In step 520, the pseudo-all-pass sample-and-hold circuit 300 is activated in response to the voltage coupled in step 510. The pseudo-all-pass sample-and-hold circuit 300 contains components that are activated when a voltage is coupled to the circuit such as a capacitor. In one embodiment, the capacitor charges in response to the voltage signal.

Activation of the sample-and-hold 300 occurs immediately with the coupling of the input voltage in step 510.

In step 530, output voltage at an output node is sensed. Generally, a first pass diode D6 and second pass diode D7 are configured around a sample-and-hold to allow sensing of the output voltage. The diodes will reverse bias if the output voltage is greater than the reference input voltage.

In step 540 a determination is made whether the input voltage at the input node is greater than the output voltage at the output node. Generally, the first pass diode D6 and the second pass diode D7 provide a determination of whether the input voltage is greater than the output voltage, since the forward biased diodes will conduct under those conditions. If the input voltage is less than the output voltage, then the diode D7 will not conduct and the output voltage of the sample-and-hold circuit will be an almost constant signal.
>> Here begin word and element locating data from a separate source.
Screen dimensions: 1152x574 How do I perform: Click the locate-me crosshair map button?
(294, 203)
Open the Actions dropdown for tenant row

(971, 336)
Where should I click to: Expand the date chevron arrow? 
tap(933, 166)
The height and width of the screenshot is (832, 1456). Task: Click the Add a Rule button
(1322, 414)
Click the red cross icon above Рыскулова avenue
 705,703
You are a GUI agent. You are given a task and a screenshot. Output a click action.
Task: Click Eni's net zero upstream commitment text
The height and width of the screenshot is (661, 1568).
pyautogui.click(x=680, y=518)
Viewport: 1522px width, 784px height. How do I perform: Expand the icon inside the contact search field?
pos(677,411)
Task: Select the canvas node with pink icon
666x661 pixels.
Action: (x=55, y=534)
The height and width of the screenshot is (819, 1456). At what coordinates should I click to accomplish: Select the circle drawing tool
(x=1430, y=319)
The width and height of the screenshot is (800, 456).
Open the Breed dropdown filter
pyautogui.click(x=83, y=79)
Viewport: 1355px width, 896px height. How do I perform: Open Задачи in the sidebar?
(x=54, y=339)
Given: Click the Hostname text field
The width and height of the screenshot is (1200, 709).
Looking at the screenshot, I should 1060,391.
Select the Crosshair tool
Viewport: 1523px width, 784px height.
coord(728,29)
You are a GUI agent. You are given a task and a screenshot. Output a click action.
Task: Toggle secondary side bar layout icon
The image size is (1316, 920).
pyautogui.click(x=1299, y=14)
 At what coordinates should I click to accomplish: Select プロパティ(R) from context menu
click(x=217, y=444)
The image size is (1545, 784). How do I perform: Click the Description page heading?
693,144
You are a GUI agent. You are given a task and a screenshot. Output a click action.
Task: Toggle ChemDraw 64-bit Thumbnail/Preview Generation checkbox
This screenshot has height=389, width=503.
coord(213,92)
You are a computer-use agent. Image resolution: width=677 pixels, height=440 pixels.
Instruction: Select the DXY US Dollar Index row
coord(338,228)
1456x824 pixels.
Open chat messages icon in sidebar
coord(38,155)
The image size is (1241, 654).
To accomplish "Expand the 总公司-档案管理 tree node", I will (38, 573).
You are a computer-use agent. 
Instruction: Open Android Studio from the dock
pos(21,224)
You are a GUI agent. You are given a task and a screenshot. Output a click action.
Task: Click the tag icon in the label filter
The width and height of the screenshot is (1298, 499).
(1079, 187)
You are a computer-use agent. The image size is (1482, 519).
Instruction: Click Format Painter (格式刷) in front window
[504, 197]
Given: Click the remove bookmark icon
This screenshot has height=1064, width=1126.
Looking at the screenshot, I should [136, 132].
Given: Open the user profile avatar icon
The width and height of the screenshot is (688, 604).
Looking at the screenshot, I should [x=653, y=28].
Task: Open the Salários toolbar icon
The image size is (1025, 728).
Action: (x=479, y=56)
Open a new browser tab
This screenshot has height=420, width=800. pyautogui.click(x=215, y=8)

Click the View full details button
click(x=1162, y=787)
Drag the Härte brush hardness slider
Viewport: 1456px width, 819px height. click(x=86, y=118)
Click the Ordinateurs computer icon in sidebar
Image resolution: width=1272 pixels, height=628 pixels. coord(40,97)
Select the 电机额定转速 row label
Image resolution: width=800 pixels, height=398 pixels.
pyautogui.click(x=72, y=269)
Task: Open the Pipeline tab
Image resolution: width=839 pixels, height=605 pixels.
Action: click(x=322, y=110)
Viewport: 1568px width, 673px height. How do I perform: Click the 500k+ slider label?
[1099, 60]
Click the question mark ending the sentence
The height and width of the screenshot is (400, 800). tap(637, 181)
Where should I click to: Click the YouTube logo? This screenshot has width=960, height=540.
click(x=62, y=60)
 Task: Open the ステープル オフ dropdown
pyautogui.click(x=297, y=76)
In step 550, a sample-and-hold function is provided based on the determination of step 540. The sample-and-hold circuit 300 has a transfer characteristic based on the relative voltages determined in step 540. The sample-and-hold function is provided at all times the sample-and-hold circuit is operational.

While the preferred embodiments of the invention have been shown and described, numerous variations and alternative embodiments will occur to those skilled in the art.

Accordingly, it is intended that the invention be limited only in terms of the appended claims.